In the situation where revenues are limited to residential and commercial maintenance fees, for instance, the easiest method would be to apportion the HST based on the relative percentage that each fee is of the whole. Since each unit owner has an undivided interest in the condominium equal to their ownership percentage, they would have a similar interest in the operating expenses and reserve fund expenditures for the year.
Where exempt supplies include other activities, it should be possible to identify and separately deal with any expenses specifically incurred to make those exempt supplies. They can then be excluded from the expenses to which the general apportionment method is applied.
Issues With Apportionment
As noted above, apportionment of the HST incurred on the corporation's expenditures based on the ratio of taxable to exempt supplies would seem reasonable where a condominium is concerned. Generally speaking, this would mean that the current year ITC would be taken into account in the next year (which is also generally when it comes into cash flow).
The reimbursed HST does raise an interesting question in terms of whether the full amount of the refund should be allocated to the benefit of the commercial units, or whether all unit holders should share in the refund proportionate to their interest in the common elements.
While one could argue that only the commercial unit owners should benefit given it was the treatment of their fees as taxable supplies that created the opportunity to claim a refund, one must also consider the legal basis of ownership in a condominium corporation. Quite simply, every unit owner has an undivided interest in the common elements and fixed assets equal to their proportionate share as defined in the corporation's Declaration.

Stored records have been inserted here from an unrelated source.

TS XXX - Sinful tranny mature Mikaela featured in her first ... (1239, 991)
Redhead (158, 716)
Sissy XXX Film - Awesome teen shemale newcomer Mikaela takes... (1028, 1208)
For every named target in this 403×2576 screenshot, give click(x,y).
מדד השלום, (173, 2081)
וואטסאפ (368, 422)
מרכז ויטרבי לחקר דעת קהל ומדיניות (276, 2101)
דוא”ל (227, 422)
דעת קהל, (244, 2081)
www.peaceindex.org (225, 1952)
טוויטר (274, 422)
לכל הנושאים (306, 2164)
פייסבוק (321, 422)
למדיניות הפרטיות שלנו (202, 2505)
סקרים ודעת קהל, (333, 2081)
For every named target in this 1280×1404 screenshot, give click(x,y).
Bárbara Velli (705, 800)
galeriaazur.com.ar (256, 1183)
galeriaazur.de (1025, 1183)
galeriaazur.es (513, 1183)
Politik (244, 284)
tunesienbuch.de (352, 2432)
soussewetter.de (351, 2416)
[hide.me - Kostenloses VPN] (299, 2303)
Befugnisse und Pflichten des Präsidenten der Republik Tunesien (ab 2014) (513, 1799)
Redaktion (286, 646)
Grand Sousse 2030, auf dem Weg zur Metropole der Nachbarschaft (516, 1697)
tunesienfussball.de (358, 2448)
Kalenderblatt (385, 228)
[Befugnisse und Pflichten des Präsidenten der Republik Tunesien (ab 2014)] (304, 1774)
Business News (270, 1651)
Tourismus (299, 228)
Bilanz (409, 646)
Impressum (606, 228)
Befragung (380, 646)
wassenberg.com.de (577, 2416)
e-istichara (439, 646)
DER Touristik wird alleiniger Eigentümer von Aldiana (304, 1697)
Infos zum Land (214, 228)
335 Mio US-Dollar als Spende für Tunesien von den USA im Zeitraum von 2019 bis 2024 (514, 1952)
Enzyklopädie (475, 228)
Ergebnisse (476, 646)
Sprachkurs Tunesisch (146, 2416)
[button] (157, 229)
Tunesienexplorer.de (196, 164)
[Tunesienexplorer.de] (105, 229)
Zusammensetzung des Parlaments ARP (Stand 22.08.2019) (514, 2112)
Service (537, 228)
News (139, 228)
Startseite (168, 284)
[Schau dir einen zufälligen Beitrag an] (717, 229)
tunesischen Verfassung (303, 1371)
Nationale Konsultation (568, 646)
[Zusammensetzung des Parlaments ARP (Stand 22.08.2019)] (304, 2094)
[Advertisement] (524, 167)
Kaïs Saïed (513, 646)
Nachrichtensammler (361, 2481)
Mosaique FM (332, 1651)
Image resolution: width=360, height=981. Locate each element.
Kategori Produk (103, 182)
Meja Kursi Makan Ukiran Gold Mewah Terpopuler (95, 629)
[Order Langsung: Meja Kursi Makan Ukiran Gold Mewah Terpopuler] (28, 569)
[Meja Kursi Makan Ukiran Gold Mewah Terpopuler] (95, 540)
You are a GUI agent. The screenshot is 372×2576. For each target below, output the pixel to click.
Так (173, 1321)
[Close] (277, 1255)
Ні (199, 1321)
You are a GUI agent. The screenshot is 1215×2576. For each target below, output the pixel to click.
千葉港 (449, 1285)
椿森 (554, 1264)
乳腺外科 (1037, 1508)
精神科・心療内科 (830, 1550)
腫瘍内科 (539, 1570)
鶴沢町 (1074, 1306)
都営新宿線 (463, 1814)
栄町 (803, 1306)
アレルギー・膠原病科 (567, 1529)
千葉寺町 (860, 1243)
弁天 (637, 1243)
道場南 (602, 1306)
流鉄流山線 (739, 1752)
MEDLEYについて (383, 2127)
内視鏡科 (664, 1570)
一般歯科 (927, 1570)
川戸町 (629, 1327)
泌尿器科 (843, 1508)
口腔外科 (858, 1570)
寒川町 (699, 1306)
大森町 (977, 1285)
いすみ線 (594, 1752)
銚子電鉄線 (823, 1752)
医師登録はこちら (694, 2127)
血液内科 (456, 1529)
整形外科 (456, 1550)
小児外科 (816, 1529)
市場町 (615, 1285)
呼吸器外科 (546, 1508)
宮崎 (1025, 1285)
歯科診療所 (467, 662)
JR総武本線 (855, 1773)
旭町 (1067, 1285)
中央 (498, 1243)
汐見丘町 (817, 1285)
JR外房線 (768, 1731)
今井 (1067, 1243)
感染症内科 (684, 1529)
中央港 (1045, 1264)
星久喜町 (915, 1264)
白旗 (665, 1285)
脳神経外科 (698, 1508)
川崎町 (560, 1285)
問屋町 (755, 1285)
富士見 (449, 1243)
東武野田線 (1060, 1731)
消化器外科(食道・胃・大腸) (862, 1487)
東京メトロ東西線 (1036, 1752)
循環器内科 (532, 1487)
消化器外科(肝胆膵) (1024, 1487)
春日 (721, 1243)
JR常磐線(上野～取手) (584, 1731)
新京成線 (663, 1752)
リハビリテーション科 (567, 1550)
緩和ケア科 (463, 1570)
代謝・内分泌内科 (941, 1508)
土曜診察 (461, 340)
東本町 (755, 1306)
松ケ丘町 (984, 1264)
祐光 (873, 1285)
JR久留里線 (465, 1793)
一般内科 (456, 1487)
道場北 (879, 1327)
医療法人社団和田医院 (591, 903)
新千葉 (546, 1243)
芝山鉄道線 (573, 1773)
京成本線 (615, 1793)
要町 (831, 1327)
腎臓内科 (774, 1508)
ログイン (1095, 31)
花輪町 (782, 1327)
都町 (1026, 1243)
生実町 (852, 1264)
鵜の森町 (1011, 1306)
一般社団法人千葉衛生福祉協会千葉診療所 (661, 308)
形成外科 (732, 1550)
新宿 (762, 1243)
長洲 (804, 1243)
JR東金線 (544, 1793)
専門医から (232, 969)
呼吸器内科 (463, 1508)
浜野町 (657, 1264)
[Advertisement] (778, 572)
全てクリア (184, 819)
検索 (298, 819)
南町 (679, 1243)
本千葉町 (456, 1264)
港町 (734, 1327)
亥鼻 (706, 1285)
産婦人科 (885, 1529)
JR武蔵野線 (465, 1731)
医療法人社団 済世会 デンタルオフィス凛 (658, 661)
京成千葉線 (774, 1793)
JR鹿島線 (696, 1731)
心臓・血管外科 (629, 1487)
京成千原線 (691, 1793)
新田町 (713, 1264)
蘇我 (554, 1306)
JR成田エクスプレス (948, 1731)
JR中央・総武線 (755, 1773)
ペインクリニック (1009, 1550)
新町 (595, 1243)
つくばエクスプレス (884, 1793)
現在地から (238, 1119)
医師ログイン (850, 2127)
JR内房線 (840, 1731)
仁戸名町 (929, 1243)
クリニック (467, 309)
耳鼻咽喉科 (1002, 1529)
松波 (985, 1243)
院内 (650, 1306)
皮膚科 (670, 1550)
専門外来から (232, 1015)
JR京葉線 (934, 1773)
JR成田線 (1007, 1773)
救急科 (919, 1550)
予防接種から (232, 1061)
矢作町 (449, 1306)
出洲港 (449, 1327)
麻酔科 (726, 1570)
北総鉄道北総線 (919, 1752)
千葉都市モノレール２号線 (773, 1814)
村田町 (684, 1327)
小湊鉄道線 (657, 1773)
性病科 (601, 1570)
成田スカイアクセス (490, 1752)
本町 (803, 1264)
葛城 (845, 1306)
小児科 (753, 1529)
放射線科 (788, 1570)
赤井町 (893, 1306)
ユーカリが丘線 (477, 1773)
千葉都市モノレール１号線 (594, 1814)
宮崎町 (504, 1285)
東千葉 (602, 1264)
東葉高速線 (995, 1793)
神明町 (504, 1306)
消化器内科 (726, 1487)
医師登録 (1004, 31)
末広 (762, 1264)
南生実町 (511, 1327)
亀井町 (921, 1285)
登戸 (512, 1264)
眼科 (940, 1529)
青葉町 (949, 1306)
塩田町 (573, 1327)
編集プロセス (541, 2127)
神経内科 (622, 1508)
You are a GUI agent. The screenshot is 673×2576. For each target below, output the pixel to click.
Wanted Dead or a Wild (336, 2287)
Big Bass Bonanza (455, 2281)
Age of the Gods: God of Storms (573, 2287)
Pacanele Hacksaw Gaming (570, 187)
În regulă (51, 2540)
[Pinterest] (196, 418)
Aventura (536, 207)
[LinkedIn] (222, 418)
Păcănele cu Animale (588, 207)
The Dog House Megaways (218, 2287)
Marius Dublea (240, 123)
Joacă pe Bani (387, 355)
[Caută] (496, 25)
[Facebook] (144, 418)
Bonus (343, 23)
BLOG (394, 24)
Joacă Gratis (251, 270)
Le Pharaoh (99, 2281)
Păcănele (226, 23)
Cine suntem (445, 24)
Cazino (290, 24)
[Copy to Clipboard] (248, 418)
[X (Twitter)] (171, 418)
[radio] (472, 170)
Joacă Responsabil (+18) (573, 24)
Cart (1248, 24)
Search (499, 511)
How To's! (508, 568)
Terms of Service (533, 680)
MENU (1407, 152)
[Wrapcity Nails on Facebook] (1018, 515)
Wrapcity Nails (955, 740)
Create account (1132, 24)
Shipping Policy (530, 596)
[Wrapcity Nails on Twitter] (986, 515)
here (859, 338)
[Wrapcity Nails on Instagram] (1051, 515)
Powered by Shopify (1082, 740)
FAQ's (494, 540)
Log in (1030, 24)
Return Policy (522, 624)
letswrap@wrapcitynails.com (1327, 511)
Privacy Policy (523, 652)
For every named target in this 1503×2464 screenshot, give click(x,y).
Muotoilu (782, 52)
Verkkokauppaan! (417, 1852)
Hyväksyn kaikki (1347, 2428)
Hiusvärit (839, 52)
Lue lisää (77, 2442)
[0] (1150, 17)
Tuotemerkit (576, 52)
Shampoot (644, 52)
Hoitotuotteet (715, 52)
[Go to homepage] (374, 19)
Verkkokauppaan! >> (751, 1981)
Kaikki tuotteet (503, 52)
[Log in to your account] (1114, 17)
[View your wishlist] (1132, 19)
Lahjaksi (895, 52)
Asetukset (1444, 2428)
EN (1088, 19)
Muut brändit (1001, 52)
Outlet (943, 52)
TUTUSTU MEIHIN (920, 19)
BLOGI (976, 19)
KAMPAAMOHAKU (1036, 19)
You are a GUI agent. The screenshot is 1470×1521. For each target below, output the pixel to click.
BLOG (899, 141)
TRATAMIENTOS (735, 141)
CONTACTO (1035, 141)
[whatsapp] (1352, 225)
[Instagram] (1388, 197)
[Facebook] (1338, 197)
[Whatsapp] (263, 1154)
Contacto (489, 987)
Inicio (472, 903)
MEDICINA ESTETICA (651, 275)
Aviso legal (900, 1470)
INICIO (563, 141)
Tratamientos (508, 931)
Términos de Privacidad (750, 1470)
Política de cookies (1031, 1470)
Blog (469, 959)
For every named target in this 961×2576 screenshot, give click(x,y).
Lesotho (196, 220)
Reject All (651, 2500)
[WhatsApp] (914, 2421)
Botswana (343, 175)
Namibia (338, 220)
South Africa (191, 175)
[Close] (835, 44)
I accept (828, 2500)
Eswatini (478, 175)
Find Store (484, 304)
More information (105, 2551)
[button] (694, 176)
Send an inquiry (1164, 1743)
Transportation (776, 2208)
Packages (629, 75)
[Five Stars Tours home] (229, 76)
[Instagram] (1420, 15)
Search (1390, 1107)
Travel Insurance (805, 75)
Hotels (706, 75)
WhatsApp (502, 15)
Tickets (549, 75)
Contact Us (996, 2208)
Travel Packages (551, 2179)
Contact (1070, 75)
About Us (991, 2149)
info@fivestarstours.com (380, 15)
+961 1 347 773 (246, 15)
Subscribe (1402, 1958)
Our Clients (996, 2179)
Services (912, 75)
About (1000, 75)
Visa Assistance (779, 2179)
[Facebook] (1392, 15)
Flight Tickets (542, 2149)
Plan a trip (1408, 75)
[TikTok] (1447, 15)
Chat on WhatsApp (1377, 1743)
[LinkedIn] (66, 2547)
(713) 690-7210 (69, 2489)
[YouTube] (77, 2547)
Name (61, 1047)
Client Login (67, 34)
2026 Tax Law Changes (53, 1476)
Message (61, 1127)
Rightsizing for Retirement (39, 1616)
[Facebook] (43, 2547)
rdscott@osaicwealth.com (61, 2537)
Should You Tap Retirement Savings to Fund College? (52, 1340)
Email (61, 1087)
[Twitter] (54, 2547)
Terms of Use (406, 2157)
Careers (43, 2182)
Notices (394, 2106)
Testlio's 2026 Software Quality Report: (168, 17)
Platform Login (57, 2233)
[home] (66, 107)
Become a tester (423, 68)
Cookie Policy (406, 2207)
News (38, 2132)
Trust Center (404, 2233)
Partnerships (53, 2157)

Until now, condominium corporations that were also HST Registrants have been rare, but this will likely change as the amount of taxable supplies increases (especially when special assessments are made) while the registration threshold remains constant. Once registered, the condominium corporation will need to apportion any HST it incurs between taxable supplies and exempt supplies made by it for purposes of an ITC claim. While apportionment should be easy in theory, a number of issues may make things more difficult in practice.
A new Registrant should take the time to fully understand the nature of their supplies and the related expenditures so that they can adopt an apportionment method that can be implemented and maintained fairly easily and that will be consistently applied during the period and throughout all periods.
The method provided in this article would generally meet those objectives, but before adopting any method, it should be modified to take into account facts and circumstances specific to the particular condominium corporation. Furthermore, the information contained in this article is of a general nature and should not be relied on. Condominium corporations should seek professional advice when dealing with the matters discussed herein. Lastly, readers are cautioned that tax legislation, including any regulations or other pronouncements made thereunder, is constantly changing. The information contained in this article is current as of the publishing date, but no effort will be made to update it for subsequent changes to the underlying legislation.